Secondly, he speaks passionately and optimistically about his country. He is a dream seller but the kind that you need to take seriously. For one thing, he is no talker. The 47-year-old Harvard entrepreneur has a long list of palpable business achievements to his credit. Recently, he led an effort of a pool of investors who invested $ 45 million in a high end Hotel in Haiti’s capital.
Dreamer or not, It is reassuring to see that we still have business leaders who passionately believe that Haiti can be a leading country in the Caribbean region. So many of us have lost hope.
The book signing was not only academic, but also social. People stayed for a long time. While patient fans of the author stood in line for hours in order to get their precious copy, many others chose to mingle at different corners of the room. All conversations were mostly related to Haiti and the current political impasse. Heated discussions and loud laugher continued throughout the night as more people started showing up.

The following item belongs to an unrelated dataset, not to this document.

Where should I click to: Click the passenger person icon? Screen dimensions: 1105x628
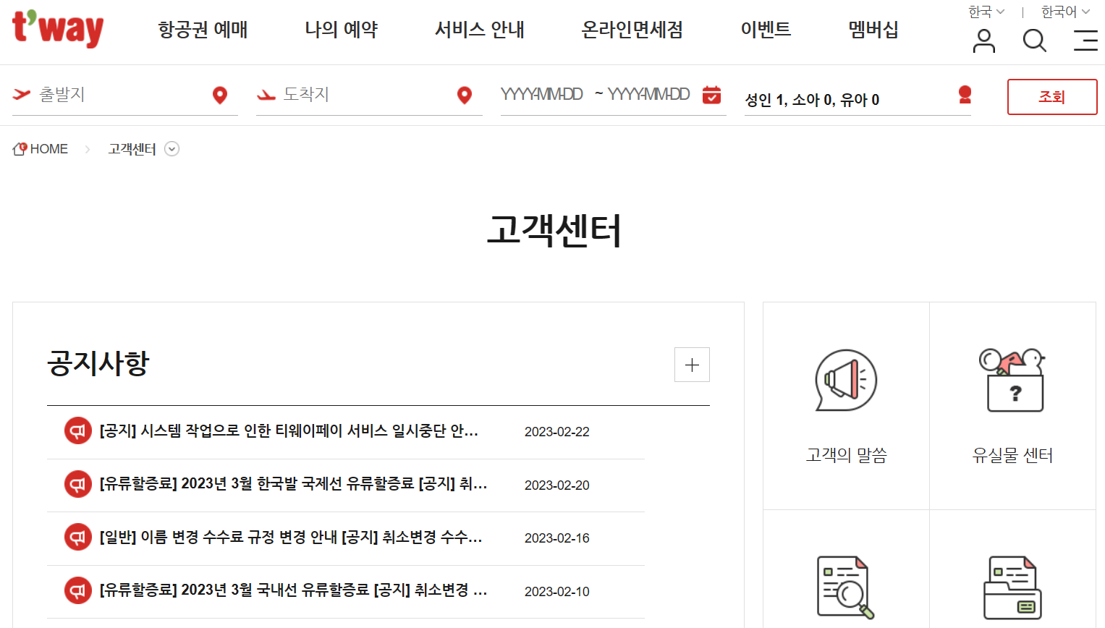click(x=965, y=95)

Tardieu comes across as an open-minded bridge maker. At Hofstra, I was particularly struck by the diversity of the attendees. There were Haitian New-Yorkers from different social economic backgrounds and also from different political allegiances. There were also many university students and political activists. When asked, all spoke very highly of Tardieu. Knowing how Haitian society is often divided along social class and political beliefs, this is quite remarkable, and frankly uncharacteristic.

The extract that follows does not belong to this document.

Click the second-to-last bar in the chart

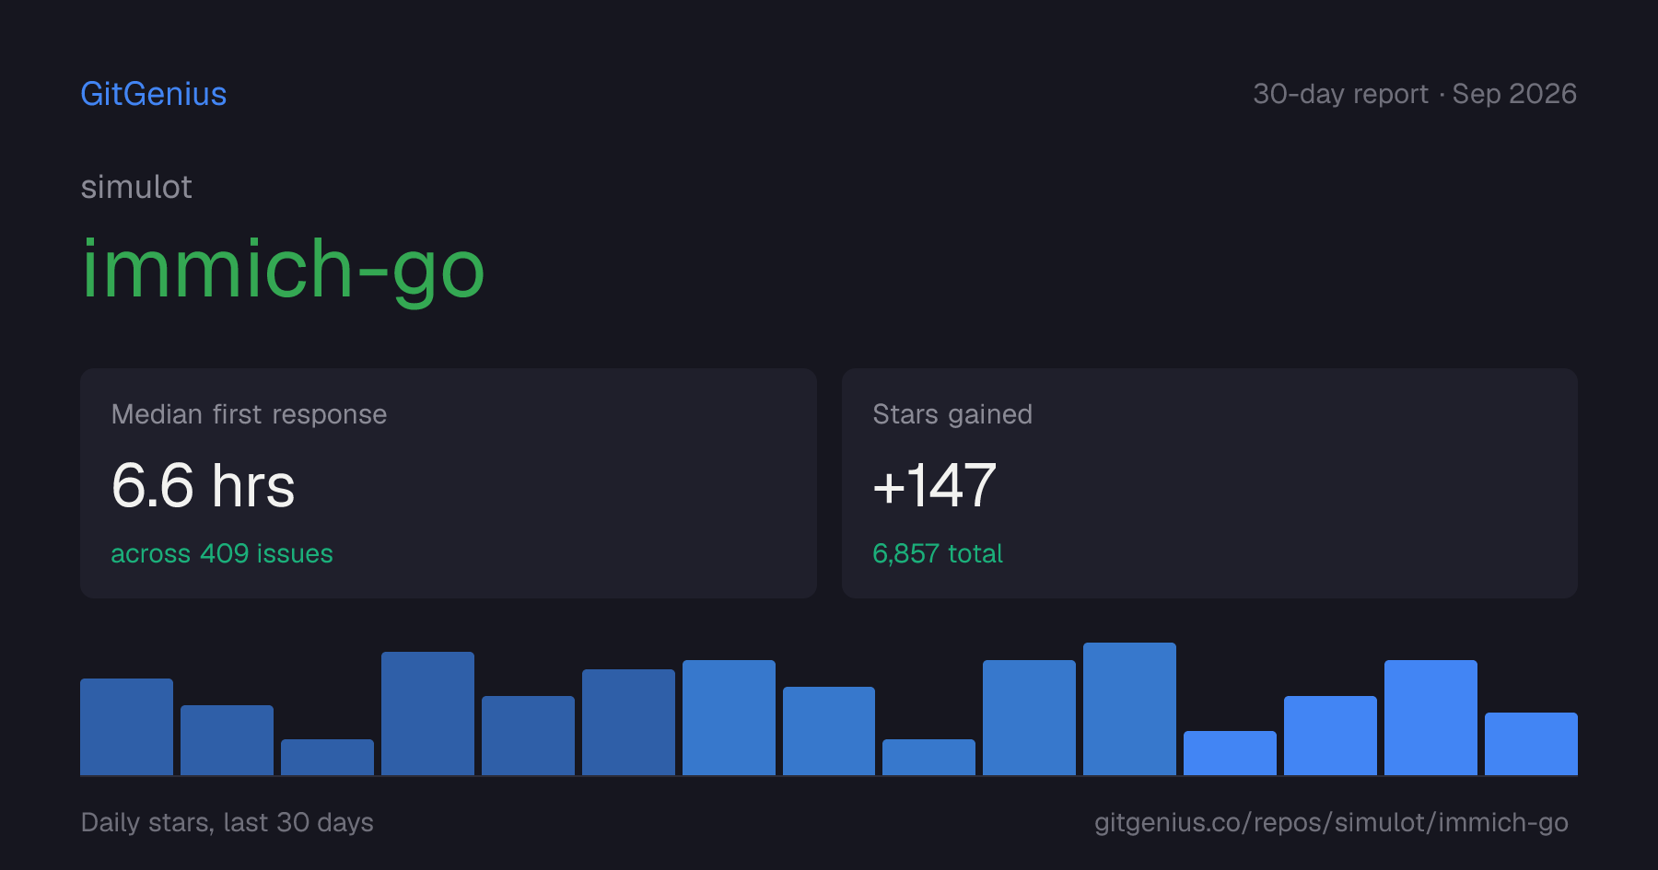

In a nutshell, there is a Jerry Tardieu phenomenon because the 47-year- old entrepreneur was able, through his writing, to inspire, gratify and encourage a divided society looking for different role models, new leaders, new thinkers and new faces.
I hope that he continues to inspire the Haitian youth and serves as a model for Haiti’s young entrepreneurs who dare to dream big. Haiti’s faith depends on how big we can dream. Dreaming is not a bad thing, in fact it’s a must. We dream to give ourselves hope. To stop dreaming is like saying you can never change your fate. Walt Disney said it all when he said “All our dreams can come true, if we have the courage to pursue them.”